Copy out all the lines of the data that hold the word "button".

Start of Provided entries

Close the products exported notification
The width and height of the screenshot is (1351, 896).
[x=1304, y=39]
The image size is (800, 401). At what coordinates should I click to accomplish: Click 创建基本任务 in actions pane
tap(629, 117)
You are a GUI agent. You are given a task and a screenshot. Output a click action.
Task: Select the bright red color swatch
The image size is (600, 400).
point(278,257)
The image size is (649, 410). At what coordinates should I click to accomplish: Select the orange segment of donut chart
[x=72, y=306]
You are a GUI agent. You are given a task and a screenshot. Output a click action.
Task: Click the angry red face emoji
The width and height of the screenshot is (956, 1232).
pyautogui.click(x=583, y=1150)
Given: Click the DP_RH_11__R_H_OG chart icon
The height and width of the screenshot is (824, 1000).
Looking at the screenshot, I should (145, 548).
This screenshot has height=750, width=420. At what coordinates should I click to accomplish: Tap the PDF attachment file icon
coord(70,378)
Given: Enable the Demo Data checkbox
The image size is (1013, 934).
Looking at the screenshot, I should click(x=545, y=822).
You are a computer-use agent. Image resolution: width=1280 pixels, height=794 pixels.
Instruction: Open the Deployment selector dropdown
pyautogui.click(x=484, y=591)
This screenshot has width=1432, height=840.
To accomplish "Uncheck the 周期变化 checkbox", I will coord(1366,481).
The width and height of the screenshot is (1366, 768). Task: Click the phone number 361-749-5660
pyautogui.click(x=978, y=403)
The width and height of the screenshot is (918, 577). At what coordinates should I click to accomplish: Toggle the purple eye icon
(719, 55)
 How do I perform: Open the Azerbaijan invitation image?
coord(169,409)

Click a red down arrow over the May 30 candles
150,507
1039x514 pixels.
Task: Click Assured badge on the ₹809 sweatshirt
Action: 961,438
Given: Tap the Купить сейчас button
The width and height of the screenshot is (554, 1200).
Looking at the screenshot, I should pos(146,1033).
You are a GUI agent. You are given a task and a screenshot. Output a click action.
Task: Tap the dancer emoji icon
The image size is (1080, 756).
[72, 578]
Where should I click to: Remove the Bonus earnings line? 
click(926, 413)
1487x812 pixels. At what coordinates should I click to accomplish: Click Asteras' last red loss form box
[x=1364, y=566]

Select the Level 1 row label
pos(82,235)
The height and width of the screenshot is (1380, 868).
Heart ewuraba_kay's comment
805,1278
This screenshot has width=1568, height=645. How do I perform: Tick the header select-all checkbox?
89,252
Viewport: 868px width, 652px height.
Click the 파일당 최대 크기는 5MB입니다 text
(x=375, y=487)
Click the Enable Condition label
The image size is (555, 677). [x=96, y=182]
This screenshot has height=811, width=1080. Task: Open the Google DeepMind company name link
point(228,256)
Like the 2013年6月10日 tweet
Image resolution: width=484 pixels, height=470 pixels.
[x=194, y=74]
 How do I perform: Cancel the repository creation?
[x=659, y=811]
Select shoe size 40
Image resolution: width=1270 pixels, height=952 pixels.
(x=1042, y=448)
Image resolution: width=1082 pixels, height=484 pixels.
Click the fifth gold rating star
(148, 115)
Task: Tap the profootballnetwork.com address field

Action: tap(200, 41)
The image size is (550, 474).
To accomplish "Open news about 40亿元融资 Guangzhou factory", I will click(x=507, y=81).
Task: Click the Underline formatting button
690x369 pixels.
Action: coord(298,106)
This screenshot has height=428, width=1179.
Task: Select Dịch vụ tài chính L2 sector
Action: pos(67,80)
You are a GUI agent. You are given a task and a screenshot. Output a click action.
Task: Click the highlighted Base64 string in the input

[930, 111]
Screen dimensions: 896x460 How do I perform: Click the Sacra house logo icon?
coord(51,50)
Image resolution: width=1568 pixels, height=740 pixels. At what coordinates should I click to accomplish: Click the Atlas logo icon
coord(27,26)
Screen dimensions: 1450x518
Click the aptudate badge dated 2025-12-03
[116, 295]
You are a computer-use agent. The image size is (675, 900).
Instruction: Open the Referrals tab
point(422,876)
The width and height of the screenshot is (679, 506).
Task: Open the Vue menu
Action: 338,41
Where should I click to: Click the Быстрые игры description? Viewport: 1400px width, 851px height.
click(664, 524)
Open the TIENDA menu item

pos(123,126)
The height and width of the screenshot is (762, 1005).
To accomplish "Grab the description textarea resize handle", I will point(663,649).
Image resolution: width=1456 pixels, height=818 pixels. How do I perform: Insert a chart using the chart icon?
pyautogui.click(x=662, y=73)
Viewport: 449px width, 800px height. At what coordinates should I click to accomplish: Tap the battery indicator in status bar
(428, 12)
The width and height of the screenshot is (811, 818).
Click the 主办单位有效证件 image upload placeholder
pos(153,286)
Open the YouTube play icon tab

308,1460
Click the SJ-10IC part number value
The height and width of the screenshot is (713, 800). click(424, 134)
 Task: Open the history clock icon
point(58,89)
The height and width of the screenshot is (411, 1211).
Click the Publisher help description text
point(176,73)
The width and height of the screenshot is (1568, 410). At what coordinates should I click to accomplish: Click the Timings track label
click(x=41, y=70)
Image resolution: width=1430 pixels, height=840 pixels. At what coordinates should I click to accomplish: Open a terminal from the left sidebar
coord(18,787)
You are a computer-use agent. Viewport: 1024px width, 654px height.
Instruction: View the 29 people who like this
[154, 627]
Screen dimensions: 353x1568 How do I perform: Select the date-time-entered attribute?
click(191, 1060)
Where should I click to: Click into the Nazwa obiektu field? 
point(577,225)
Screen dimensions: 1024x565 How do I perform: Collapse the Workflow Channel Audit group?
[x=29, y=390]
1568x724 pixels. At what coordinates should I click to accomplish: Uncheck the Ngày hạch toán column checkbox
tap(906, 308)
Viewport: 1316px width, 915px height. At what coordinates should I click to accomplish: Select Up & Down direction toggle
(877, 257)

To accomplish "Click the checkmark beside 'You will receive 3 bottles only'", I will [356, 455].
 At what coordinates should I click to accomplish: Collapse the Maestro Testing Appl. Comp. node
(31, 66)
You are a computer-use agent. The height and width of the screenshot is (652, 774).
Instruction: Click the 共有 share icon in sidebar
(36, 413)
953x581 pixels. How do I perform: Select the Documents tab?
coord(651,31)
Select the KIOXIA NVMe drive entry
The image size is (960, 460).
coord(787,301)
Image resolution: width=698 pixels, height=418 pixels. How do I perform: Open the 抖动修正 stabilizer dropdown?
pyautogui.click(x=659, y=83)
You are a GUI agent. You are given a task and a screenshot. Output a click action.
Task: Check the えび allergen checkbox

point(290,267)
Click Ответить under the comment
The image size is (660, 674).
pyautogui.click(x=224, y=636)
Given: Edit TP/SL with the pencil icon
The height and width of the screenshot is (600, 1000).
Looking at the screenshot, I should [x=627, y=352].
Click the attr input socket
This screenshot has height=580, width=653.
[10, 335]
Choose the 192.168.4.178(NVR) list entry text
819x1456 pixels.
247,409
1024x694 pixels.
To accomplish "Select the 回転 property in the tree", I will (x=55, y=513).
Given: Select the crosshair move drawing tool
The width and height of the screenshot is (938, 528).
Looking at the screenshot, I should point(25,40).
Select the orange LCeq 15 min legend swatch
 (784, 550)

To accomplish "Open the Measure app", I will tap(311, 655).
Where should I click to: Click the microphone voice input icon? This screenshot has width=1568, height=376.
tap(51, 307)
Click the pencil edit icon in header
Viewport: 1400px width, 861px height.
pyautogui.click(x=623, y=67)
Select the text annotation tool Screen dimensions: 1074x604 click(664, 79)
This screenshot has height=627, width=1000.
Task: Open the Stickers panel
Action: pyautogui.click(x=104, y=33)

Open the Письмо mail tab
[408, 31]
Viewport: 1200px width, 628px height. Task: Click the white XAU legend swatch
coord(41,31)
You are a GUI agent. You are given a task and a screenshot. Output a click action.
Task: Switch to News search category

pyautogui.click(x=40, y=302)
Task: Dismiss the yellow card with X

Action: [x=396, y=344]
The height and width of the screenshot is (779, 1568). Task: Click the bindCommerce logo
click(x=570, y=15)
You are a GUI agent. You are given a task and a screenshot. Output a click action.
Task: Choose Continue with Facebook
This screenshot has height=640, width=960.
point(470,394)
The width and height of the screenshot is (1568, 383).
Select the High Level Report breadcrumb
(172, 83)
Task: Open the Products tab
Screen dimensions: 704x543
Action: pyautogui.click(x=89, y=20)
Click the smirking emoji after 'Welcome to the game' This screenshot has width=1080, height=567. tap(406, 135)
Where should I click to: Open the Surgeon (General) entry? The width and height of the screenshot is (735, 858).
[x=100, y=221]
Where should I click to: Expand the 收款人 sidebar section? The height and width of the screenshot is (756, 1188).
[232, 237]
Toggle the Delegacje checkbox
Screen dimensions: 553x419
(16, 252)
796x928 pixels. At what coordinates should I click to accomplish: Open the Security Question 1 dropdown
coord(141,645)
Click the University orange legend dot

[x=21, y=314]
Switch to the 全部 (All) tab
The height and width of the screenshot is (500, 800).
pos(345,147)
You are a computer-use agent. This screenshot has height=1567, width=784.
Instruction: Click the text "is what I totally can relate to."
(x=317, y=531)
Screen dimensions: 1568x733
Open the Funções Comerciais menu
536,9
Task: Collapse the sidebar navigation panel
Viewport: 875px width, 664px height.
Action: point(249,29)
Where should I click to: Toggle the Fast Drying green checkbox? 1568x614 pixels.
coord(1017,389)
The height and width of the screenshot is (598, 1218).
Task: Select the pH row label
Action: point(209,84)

End of Provided entries

Response area ::
Given: Tap the Купить сейчас button
Task: Click the Underline formatting button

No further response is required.